Now the dutiful warrior bowed. “It is forever ingrained in my memory, lord. It was the greatest moment of the Legion to be reunited with our father.”
“Aye, as it was for me. You of all the Firedrakes are pre-eminent, my first-captain, my equerry. Do not take the words of the Tenth to heart, brother. In truth, they only desire to prove their loyalty and worth to their father, as we all do. Despite his gruff exterior, Ferrus has a great respect for his fellow Legionaries, especially the Eighteenth. You burn with the passion and fury of the Salamanders.” Vulkan returned a feral grin, evident in the tone of his voice. “What is the coldness of a Medusan mind compared to that, eh?” He clapped his hand on Numeon’s shoulder but the primarch’s bonhomie was fleeting. “Earth, fire and metal—we of the Eighteenth are forged strong.

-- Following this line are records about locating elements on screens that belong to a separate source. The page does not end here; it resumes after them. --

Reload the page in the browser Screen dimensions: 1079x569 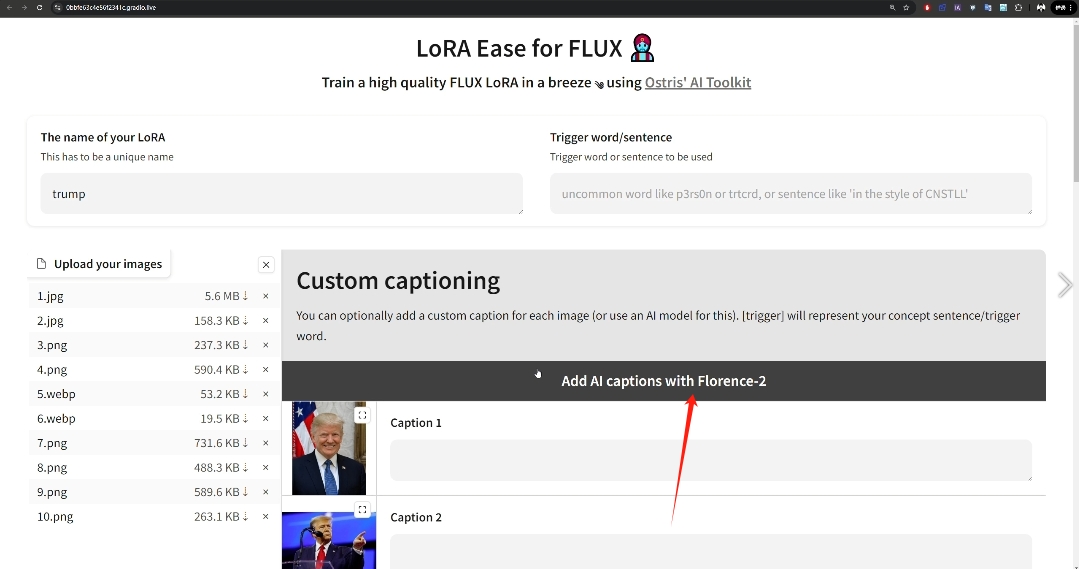(39, 8)
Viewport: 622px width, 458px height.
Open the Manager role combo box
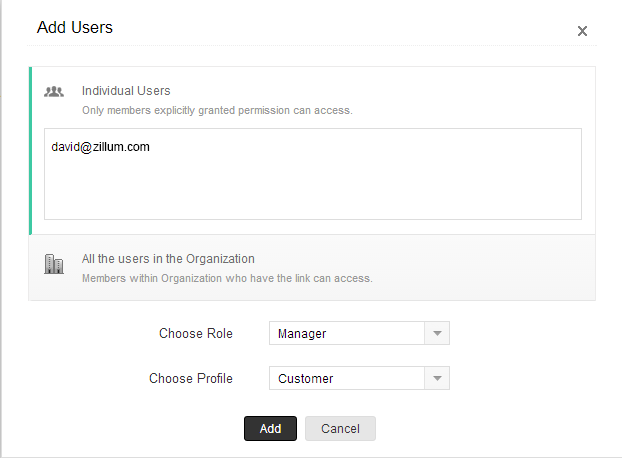[347, 333]
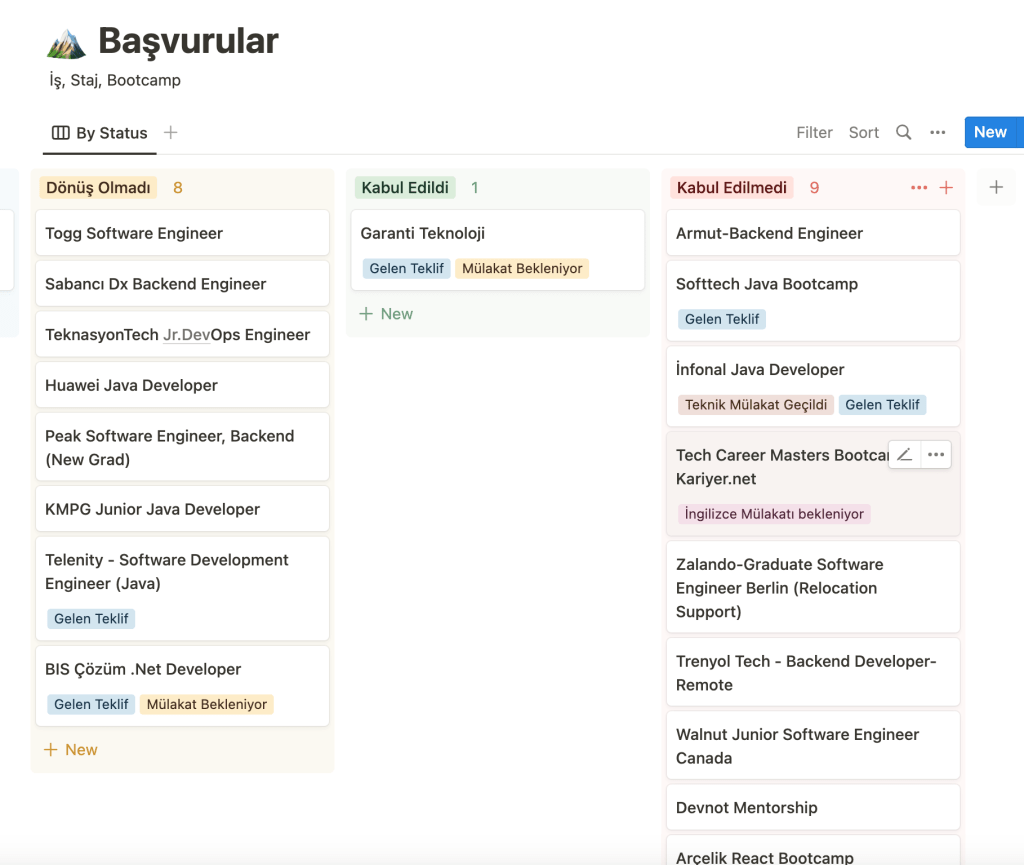Open the Garanti Teknoloji card

coord(496,234)
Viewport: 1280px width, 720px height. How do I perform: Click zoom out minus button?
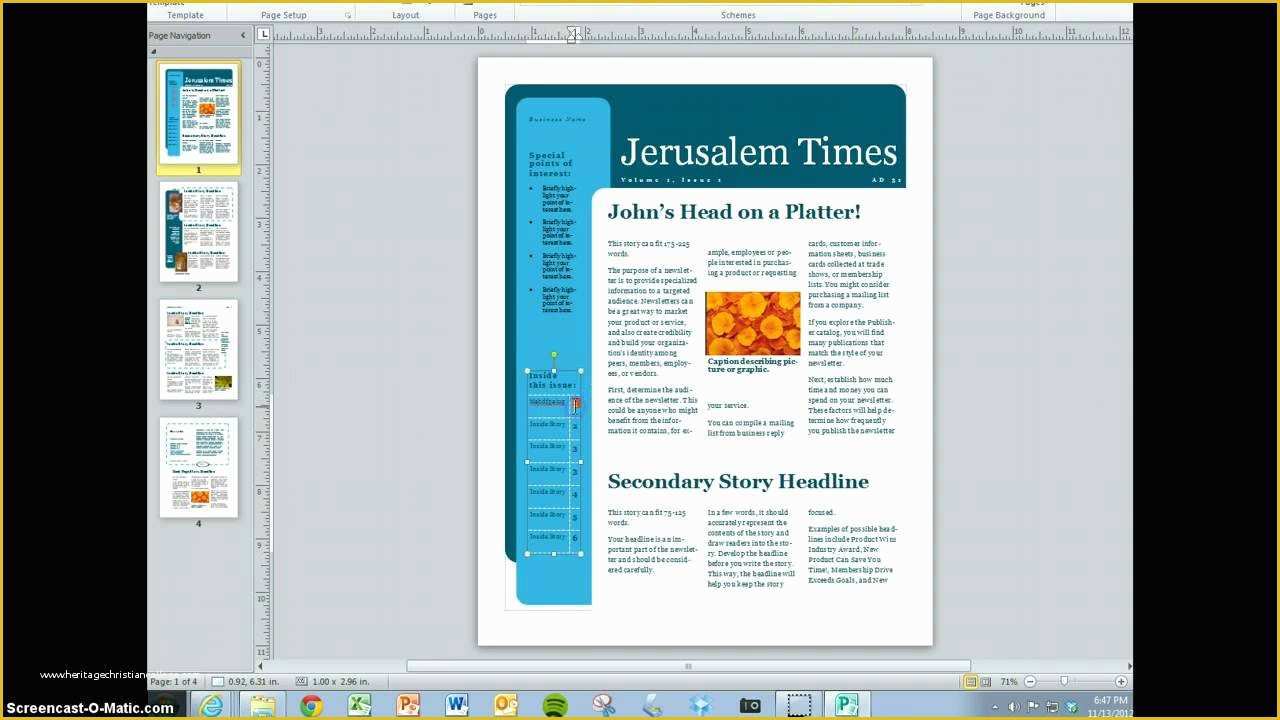click(1030, 682)
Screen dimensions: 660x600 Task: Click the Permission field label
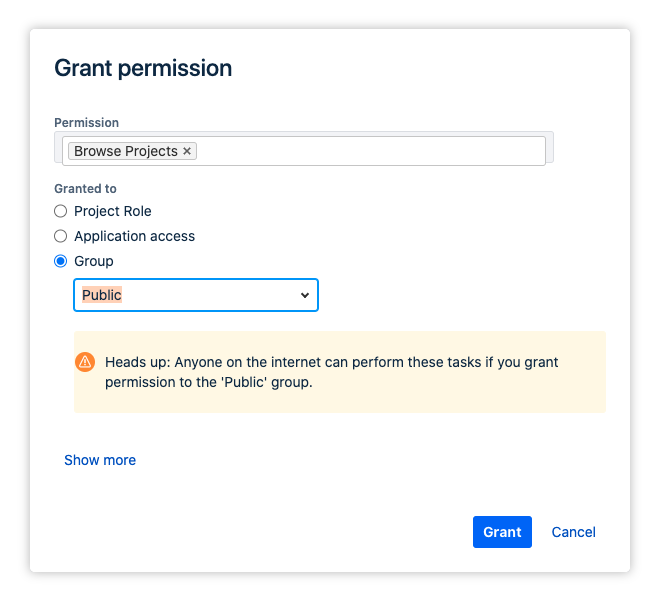pyautogui.click(x=86, y=123)
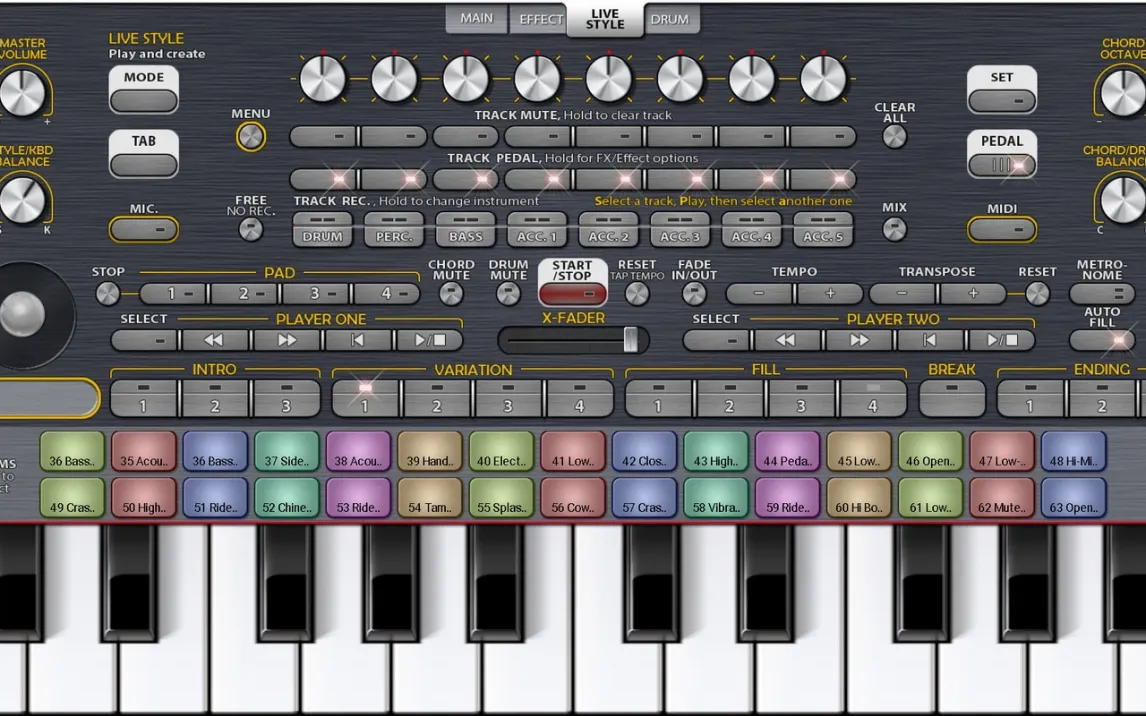The height and width of the screenshot is (716, 1146).
Task: Click the X-FADER slider handle
Action: (x=630, y=340)
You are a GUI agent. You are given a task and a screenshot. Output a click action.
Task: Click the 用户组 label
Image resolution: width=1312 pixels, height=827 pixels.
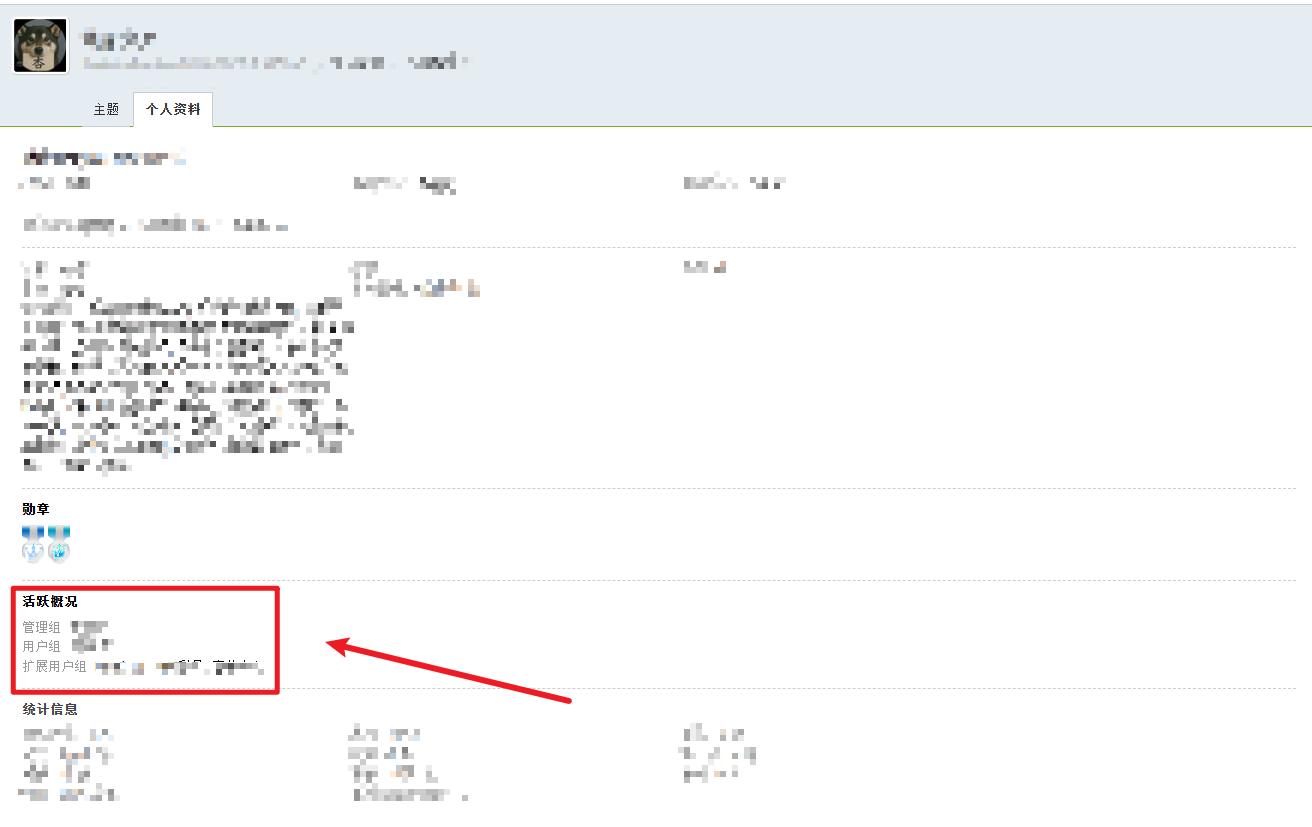tap(41, 646)
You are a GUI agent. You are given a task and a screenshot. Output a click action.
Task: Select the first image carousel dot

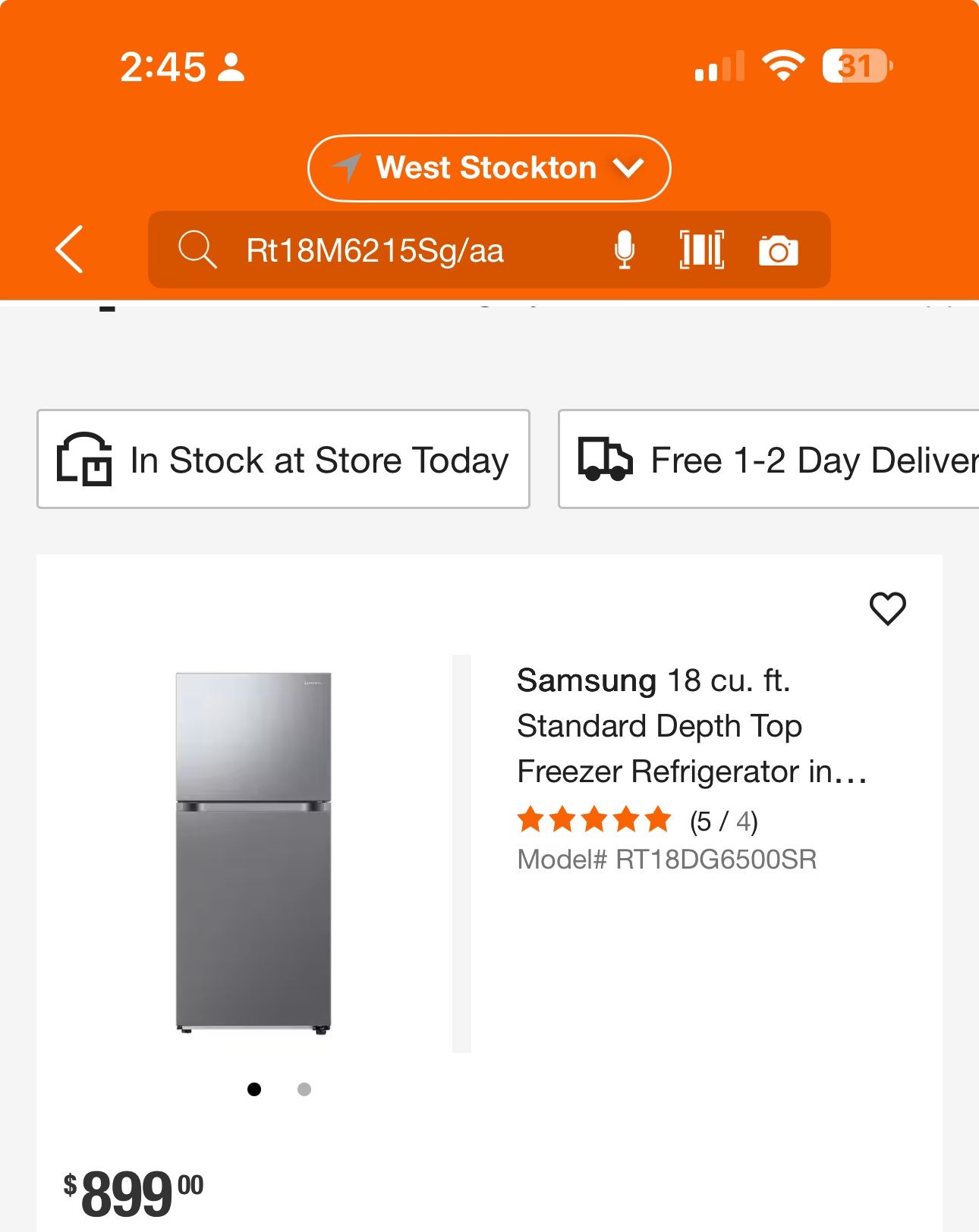pos(254,1089)
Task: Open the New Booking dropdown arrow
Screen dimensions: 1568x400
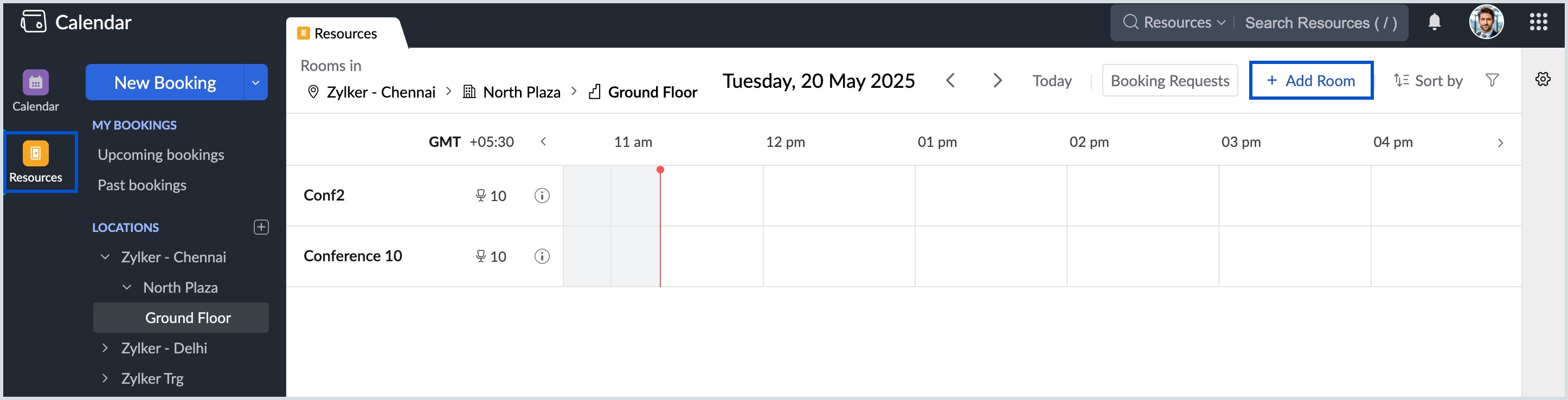Action: tap(256, 83)
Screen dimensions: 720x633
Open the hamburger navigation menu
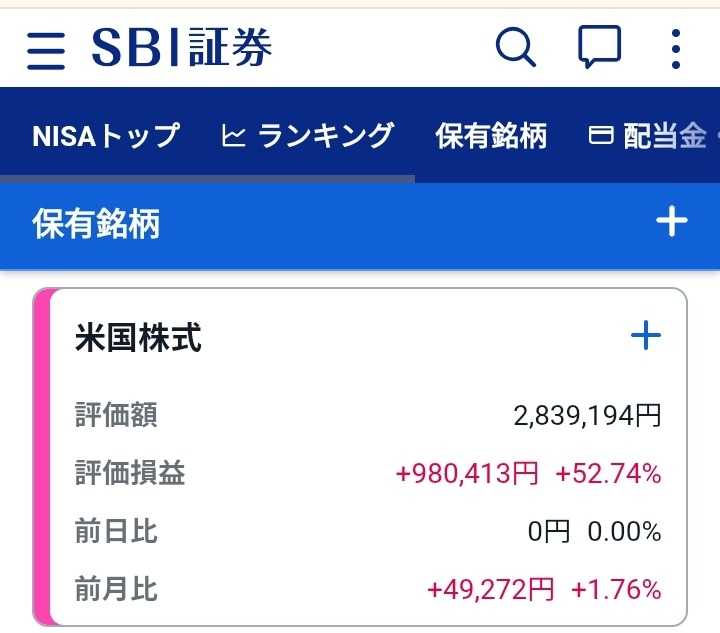tap(45, 48)
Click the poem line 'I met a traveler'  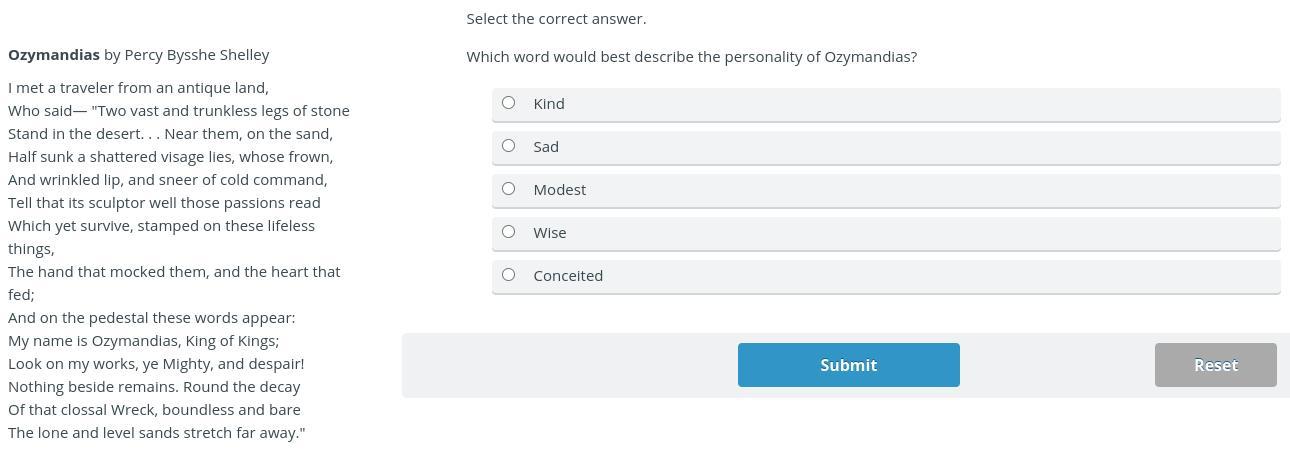(x=138, y=88)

Never forget that.”
“Your wisdom humbles me but I have never understood your temperance and compassion, my lord,” Numeon confessed.
Vulkan frowned as if about to impart some hidden truth he had always harboured when his expression changed and hardened. He broke eye contact.
Numeon was about to question again when Vulkan raised his hand for silence. The primarch’s gaze was penetrating as he looked into the trees around them. Though Numeon could not discern what had suddenly got his father’s attention, he knew Vulkan’s sight was keener than any of his siblings. The tension in Vulkan’s posture that had transferred to his Pyre Guard quickly ebbed when he relaxed again.